Another group aims to halt the casino. The Fair Play for Arkansas committee is working to put an initiative on the November ballot that would remove Pope County as one of the four sites allowed to have a casino by the constitutional amendment voters approved in 2018. The majority of Pope County voters opposed the amendment.

Garrett said CNB would not be deterred by that effort and is focused on moving forward with its development, which CNB said would have an estimated state economic impact of more than $5 billion during its first 10 years.

CNB would also fund local infrastructure and charitable causes through an economic development agreement with Pope County Judge Ben Cross. Under that agreement, CNB would make a $38.8 million upfront investment to be distributed to areas and agencies as determined by local officials and donate $2 million, plus adjustments for inflation, annually to local organizations.

CNB proposed the agreement as Cross was vetting five casino license applicants who were required to obtain either a letter of support from him or a resolution from the Pope County Quorum Court.

Garrett said Pope County is a good fit for CNB because of its proximity to the interstate and the market’s size similarity to nine of the 10 other markets in which his organization has operated. With the exception of the Tulsa market, all the existing markets it serves have populations under 200,000.

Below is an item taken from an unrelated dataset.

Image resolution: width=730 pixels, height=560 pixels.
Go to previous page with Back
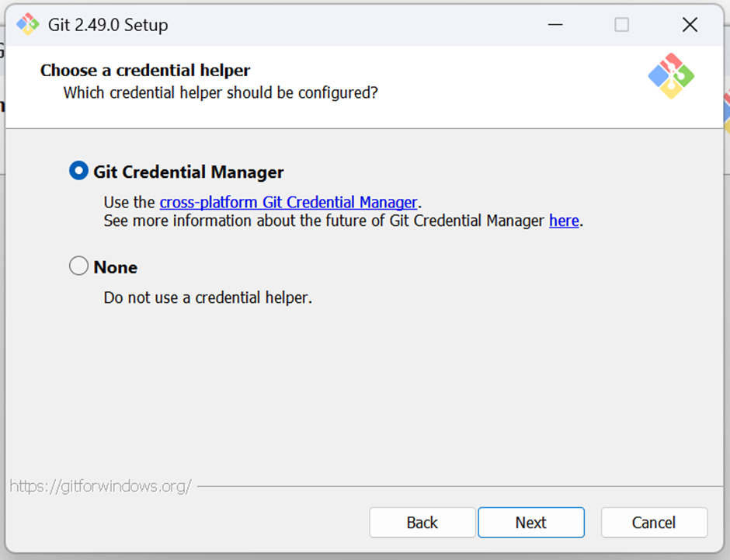coord(422,522)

He expects the Pope County casino to draw people from both central and northwest Arkansas and said it seeks to be “the employer of choice in Pope County.” CNB already employs 200 Arkansans at casinos in Roland and West Siloam Springs, Oklahoma, which are near Fort Smith. CNB has had an office at 314 W. B St. in downtown Russellville since 2019 and it has heard from hundreds of potential new hires, Garrett said.